Negli anni, accantona ricordi lieti e tristi, rimpianti, nostalgie, acciacchi, tende a cambiare, a fare bilanci e considerazioni diverse proprio in virtù delle esperienze acquisite. Non è che non riesce più ad orizzontarsi, è che i colori non sono più accesi come in passato, la luce sta calando, il sole è al crepuscolo, l’orizzonte di notte c’è sempre, ma non si riesce a vedere. Questo è quello che accade all’avvocato Guido Guerrieri ne “L’orizzonte della notte”, l’ultimo romanzo del magistrato felicemente prestato alla scrittura Gianrico Carofiglio. Avvocato penalista in Bari, Guerrieri è investigatore quasi per caso, per forza maggiore; infatti, per indole propria nell’esercizio della sua professione cerca e persegue prima la verità dei fatti, certamente non per una astratta e irrealizzabile ideologia utopistica di giustizia, equità e rettitudine, fini a sé stante.

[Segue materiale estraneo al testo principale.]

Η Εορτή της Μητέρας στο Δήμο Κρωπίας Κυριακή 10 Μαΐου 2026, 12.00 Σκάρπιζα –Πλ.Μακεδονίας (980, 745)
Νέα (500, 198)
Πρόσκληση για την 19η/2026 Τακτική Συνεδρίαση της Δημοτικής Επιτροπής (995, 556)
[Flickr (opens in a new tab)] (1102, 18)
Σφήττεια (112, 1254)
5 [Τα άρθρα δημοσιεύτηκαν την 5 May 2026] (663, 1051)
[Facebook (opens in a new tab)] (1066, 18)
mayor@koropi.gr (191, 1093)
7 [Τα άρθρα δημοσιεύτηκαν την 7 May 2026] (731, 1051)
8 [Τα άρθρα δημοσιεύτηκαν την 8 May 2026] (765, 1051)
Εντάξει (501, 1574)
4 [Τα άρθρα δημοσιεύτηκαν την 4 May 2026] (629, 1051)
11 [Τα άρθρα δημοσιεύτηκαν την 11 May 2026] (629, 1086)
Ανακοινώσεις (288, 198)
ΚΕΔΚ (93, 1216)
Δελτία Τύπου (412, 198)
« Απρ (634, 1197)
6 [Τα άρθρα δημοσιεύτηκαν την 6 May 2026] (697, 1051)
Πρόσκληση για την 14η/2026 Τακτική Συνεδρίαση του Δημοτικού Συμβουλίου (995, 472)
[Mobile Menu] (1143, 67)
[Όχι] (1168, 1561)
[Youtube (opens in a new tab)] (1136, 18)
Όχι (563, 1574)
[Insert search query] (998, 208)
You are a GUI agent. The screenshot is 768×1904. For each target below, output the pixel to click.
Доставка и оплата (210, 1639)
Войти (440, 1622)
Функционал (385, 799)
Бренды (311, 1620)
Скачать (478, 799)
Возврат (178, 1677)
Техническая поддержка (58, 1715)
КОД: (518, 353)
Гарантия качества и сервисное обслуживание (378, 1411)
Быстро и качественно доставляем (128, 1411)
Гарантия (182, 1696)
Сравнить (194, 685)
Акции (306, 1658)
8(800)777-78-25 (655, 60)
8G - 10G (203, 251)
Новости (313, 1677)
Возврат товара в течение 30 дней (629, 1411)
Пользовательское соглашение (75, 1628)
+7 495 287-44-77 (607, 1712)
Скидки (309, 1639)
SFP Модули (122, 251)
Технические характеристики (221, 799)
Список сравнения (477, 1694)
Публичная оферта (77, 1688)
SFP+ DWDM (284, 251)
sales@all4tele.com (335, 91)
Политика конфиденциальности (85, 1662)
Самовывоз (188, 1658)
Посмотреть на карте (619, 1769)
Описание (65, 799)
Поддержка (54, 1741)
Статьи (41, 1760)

Guerrieri è persona spiccia, pratica, esperta, considera acquisire il più possibile nelle diatribe giuridiche come sono andate effettivamente le cose, non la verità astratta, sempre relativa e opinabile, ma per appurare il contesto reale in cui i fatti stessi sono giunti a maturazione, è questo l’ elemento essenziale per un principio di equilibrata difesa del suo assistito, certo non per approntare scuse e cavillosità ostinate, che sono aliene al suo modo fondamentalmente retto di essere e di esercitare la sua professione. Guido Guerrieri è un legale che abbina ad una buona conoscenza delle aule giudiziarie una particolare sensibilità di persona, a renderlo professionista affermato, fallace ma coerente ed organico, prima con sé stesso e poi con colleghi, addetti ai lavori giuridici e clienti, è il suo essere persona aperta, ricettiva, cortese.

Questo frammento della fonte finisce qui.